A new study has been released demonstrating that Americans have been saving energy for an unusual reason- they are spending too much time indoors. When comparing the time spent outdoors in 2012 to 2003, researchers noticed that there was a difference of eight days spent at home.
While one might be inclined to think that staying in would cause an increase in energy consumption due to the resources used in order to keep lights on, as well as to use other electronic equipment like TV or indoor climate control, the decrease in travel has helped to mitigate the increase in electricity use.
Time spent at home doesn’t mean that Americans are simply traveling to far-flung locals on a less frequent basis. Even as the cost of airfare has continued to decrease, the more Americans stay home, the less energy they burn in terms of car fuel.

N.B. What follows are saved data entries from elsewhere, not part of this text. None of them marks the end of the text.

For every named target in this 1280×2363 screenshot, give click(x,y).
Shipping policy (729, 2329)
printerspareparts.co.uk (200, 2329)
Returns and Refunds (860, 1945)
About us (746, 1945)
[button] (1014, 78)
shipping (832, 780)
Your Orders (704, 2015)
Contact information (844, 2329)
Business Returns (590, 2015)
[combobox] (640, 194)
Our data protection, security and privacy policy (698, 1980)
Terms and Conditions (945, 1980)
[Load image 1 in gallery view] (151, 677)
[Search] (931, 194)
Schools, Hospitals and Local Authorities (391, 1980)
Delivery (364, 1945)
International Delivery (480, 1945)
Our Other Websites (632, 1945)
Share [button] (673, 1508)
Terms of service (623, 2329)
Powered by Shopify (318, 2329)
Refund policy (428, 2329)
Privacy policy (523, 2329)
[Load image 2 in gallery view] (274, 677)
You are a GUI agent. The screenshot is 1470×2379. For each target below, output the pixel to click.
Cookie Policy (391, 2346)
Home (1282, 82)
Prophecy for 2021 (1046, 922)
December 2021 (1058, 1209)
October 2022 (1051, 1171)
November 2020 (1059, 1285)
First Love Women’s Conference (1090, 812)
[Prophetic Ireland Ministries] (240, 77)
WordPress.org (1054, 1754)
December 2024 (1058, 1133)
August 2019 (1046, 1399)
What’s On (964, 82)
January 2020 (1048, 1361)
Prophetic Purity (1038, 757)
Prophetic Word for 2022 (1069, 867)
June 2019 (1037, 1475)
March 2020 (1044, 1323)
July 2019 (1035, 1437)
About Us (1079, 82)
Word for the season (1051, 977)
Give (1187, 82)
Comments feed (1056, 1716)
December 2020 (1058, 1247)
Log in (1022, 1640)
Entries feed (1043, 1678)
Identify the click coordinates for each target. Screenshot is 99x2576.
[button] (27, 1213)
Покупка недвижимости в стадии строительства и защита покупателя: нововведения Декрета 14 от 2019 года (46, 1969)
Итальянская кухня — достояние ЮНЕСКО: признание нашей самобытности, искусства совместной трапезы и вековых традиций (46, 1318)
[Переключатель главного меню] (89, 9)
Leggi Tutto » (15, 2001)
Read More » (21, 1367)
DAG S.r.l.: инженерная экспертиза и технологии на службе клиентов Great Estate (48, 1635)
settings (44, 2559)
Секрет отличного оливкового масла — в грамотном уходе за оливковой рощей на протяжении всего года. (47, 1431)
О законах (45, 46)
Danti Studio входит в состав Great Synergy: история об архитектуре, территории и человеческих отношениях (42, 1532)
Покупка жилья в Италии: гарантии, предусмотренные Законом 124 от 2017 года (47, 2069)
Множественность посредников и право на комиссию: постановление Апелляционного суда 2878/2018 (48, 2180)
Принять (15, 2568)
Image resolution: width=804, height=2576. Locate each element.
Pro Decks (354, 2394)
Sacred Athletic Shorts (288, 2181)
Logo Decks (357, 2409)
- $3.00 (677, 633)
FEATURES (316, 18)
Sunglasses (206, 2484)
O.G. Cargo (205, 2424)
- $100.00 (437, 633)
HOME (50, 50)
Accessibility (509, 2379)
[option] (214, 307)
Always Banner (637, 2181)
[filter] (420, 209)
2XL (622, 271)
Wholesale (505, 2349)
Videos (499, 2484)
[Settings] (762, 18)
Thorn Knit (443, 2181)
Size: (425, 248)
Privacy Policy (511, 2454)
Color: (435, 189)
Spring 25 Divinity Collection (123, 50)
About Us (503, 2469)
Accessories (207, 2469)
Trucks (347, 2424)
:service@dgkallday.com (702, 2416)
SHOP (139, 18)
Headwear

With more people working from home, Americans are also spending less time keeping office buildings open, structures which consume significantly more energy than a private home. The decrease adds up to a total of 1,700 billion BTUs of heat being saved, nearly 2% of the national heat consumption.
Topping the list of those whose habits have changed the most are young adults between the ages of 18 and 24, given that they spent 70% more time in their homes than the rest of the population. The only demographic to have increased their time spent outside were those who were aged 65+. The reasons for this change is still unclear, though it’s likely that the gap between the age groups who spend the most time indoors and the least is due to the use of technology.
Researchers posit that the bulk of this trend towards staying home more could possibly be chalked up to the increase in positions that don’t require employees to be physically present in the office. The proliferation of online services, from film and music streaming to online shopping, has also made it easier for people to stay home.